:: INFORMATION SUPPLIED ::

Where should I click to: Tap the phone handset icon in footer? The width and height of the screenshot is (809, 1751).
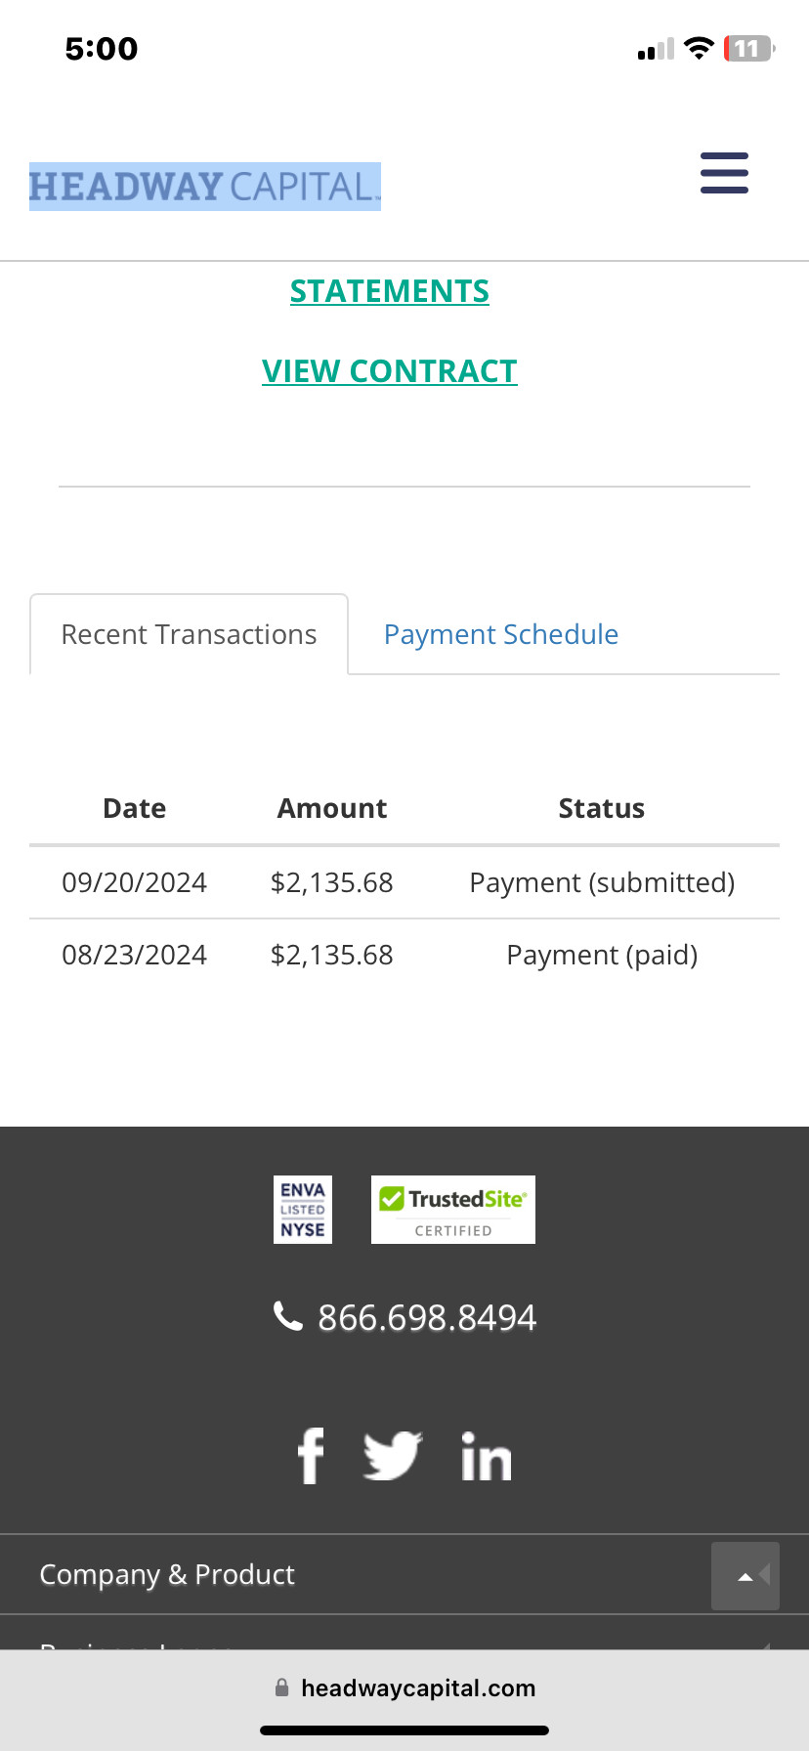287,1316
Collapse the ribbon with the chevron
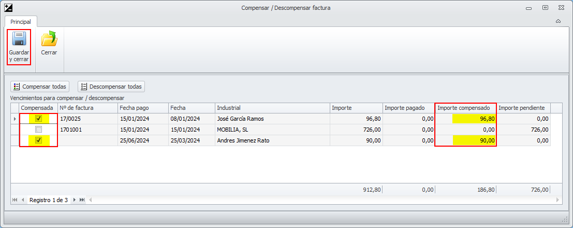The image size is (573, 228). pos(558,22)
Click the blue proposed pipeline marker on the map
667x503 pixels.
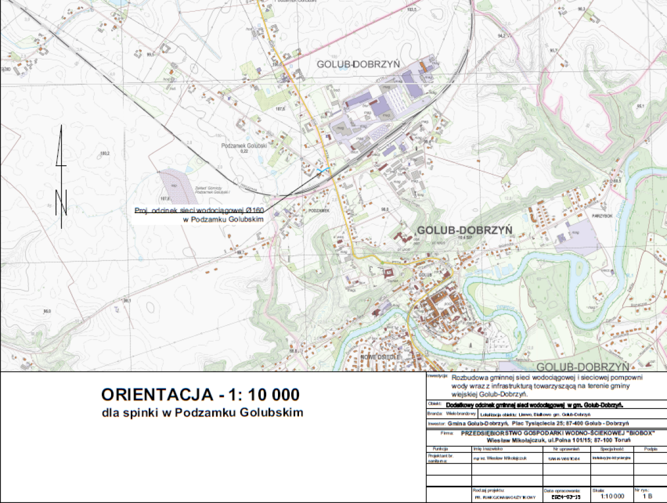click(x=322, y=169)

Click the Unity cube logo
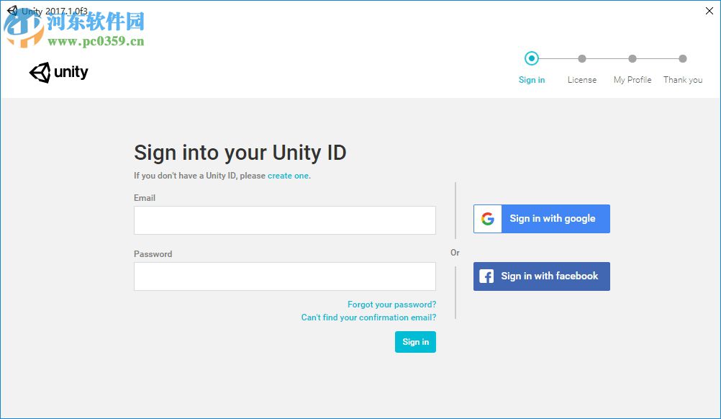click(40, 72)
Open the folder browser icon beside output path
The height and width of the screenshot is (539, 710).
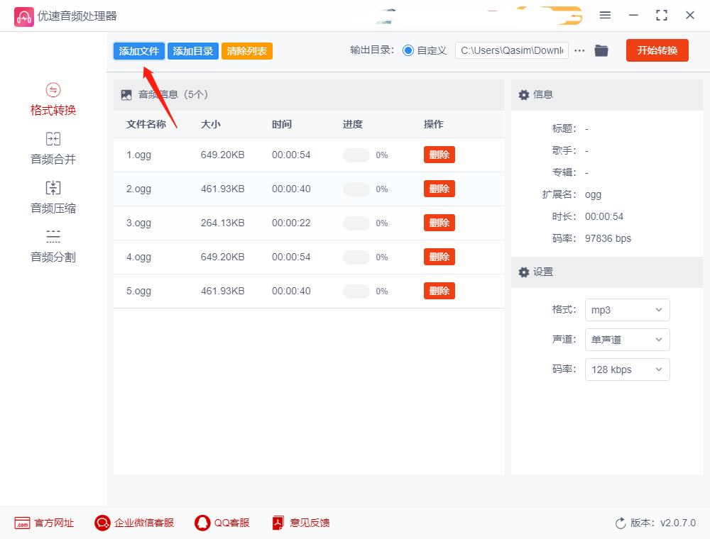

:::

• _ACTIVITY_: What is needed is a word-for-word restatement of the entries, minus any pictures.

• _RESPONSE FOR THIS EXERCISE_:
Where should I click to: Tap the phone handset icon in footer? The width and height of the screenshot is (809, 1751).
287,1316
Collapse the ribbon with the chevron
The image size is (573, 228). pos(558,22)
Click the blue proposed pipeline marker on the map
667x503 pixels.
click(x=322, y=169)

Click the Unity cube logo
click(40, 72)
Open the folder browser icon beside output path
The height and width of the screenshot is (539, 710).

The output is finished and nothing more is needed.